Bill is a writer with nothing to write about, so he begins following people on the street. After doing this for a while he begins to make mistakes, and so he creates rules for himself to stay in check and stay safe. The rules are things like “never follow the same person twice”, and “don’t follow women into dark alleys”. While explaining his rules at the beginning of the film he says that “never follow the same person twice” was the first rule he broke. The results to that choice, I might add, are catastrophic for young Bill.
The man Bill decides to follow is a man named Cobb. One afternoon in a cafe Cobb confronts Bill who reveals himself to be a writer with nothing to write about, Cobb then reveals that he is a thief (keen-listeners will note that “Cobb” is the name of the thief in Nolan’s heist film Inception). So Cobb begins taking Bill with him on his “flat-jobs”.
The film’s story is told through three different timelines which all move forward and together at the end of the film. The structure feels somewhat clumsy when compared to Nolan’s later films, but reveals that even from the beginning of his career he had the ability to play with narrative structure in creative and interesting ways. The difference, however, is that in this film the “trick” editing feels unjustified by the film’s plot. In Memento and The Prestige the odd narrative structures are grounded in the way the plot functions (memory loss and two characters reading each other’s journals, respectively).
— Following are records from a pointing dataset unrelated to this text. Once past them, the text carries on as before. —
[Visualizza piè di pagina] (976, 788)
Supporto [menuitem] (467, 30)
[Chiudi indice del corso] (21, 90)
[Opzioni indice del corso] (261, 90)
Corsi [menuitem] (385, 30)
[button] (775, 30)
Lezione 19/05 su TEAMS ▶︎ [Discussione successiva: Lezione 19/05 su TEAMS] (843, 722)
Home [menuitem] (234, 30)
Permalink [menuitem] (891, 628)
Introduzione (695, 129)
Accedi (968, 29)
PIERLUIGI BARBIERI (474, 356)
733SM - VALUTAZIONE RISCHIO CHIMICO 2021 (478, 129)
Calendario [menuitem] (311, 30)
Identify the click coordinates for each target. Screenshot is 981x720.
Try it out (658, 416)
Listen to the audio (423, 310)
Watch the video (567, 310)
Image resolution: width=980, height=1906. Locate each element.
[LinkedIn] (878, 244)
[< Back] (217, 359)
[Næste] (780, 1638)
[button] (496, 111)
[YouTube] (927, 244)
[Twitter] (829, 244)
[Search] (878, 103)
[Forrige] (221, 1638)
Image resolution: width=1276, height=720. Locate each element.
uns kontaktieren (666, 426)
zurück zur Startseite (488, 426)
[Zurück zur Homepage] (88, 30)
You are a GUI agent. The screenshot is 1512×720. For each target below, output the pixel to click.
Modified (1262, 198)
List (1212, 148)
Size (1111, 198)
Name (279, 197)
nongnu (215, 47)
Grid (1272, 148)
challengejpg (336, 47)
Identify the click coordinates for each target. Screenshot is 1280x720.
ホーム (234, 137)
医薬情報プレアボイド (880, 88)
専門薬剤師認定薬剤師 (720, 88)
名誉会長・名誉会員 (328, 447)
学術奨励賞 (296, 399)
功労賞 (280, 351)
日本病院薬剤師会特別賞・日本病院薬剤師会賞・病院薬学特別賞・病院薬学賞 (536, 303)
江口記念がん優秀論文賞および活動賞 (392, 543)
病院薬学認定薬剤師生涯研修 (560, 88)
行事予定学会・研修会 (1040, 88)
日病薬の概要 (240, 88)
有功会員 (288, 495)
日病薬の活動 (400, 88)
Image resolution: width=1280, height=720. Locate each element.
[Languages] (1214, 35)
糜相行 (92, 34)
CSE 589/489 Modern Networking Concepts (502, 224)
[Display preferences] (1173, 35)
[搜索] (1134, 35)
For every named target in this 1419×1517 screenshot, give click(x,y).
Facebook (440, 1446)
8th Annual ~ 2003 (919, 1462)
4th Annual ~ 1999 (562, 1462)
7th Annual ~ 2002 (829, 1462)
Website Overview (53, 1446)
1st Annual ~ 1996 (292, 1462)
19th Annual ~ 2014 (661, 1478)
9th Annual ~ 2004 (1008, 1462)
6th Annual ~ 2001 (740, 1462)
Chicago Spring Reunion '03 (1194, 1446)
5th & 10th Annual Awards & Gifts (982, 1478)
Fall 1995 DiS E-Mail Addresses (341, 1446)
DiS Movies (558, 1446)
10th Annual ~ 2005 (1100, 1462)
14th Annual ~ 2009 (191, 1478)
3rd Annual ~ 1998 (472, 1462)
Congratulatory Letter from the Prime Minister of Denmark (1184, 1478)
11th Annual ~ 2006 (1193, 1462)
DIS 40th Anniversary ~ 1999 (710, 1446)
That said, the actual plot (“story”) is interesting, and the non-linear structure allows the film to build mystery in a way that would not be possible were the film told “straight”.
From a production standpoint the only negatives are really limitations put on the film by its having no budget (ie, things that were outside of Nolan’s control). Most of the film is shot handheld, which isn’t necessarily a bad thing, but at times it feels too shaky. Also, the sound quality is…iffy, in spots, and yet very clear in others. That said, the actual images Nolan captured are quite nice looking and goes along way to show how wonderful 16mm film can look in the right hands.
Following is worth watching if only to see where Nolan started. But the main attraction here is that it’s a fun way to spend an hour. The film is limited by its lack of budget (I know the feeling), but manages to rise above those limitations and shine as an example of what can be done with very little money.
The movie is currently streaming on Netflix, and was recently released on a fantastic blu-ray by The Criterion Collection. Make no mistakes, the blu-ray is gorgeous looking. If you’re a Nolan fan then check it out. If you’re a noir fan then check it out.